Астрид Линдгрен - Пиппи Длинныйчулок
Но тут Анника преподнесла восхитительную новость: Пиппи приглашена на чашку кофе.
— На чашку кофе… я? — вскричала Пиппи и на нервной почве, вместо куста роз, о котором, собственно говоря, и шла речь, стала поливать из лейки Томми.
— О, как все это будет! Ой, как я волнуюсь! Подумать только, а что, если я не смогу как следует вести себя?
— Нет, ты точно сможешь, — утешила ее Анника.
— Не будь так уверена в этом, — сказала Пиппи. — Я, конечно, попытаюсь, можешь не сомневаться, но я много раз замечала, что людям не нравится, как я себя веду. И это несмотря на то, что я стараюсь вести себя как нельзя лучше. На корабле мы никогда не придавали этому большого значения.
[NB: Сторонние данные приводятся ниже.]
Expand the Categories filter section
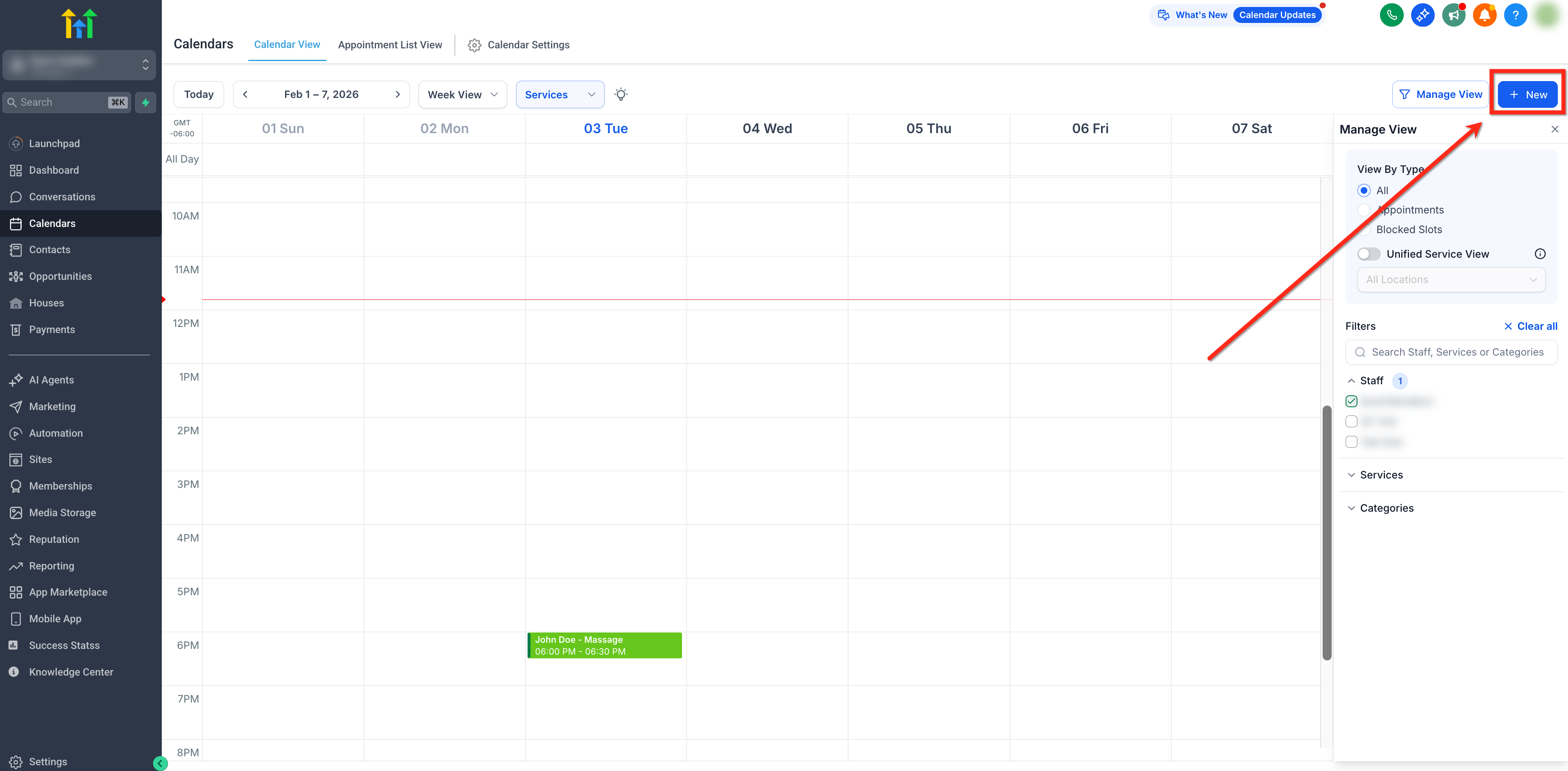pos(1386,508)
Обещаю, что буду стараться изо всех сил и вам не придется стыдиться меня.
— Чудесно! — сказал Томми и помчался как стрела вместе с Анникой домой под дождем.
— В три часа пополудни, не забудь! — крикнула Анника, выглядывая из-под зонтика.
Ровно в три часа пополудни по лестнице дома семейства Сёттергрен поднималась весьма изысканная фрёкен. Это была Пиппи Длинныйчулок. Свои рыжие волосы она, в виде исключения, распустила, и они, словно львиная грива, падали ей на плечи и спину. Она размалевала свои губы ярко-красным фломастером, а к тому же еще намазала сажей брови. Так что вид у нее был почти грозный и внушающий страх. Красным же мелком она размалевала также ногти, а туфли украсила огромными зелеными бантами.
— Похоже, я буду самой шикарной на этом пиру, — удовлетворенно пробормотала она себе под нос, когда звонила у дверей.
В большой комнате семейства Сёттергрен сидели три важные дамы, а также Томми с Анникой и их мама. Стол был великолепно накрыт, а в камине горел огонь. Дамы спокойно и тихо беседовали между собой, а Томми и Анника, сидя на диване, рассматривали альбом. Все было так мирно!
Но внезапно мир был нарушен.
— К оружииииииию!
Пронзительный командный окрик раздался из прихожей, и в следующий миг на пороге уже стояла Пиппи Длинныйчулок. Она закричала так громко и так неожиданно, что дамы просто подскочили.
— Отряд, вперед МАРШ! — раздался следующий окрик, и Пиппи, чеканя шаг, подошла прямо к фру Сёттергрен.
— Отряд, СТОЙ!
Она остановилась.
— Руки вперед, АТЬ, ДВА! — закричала она и обхватила обеими руками руку фру Сёттергрен, которую начала сердечно трясти.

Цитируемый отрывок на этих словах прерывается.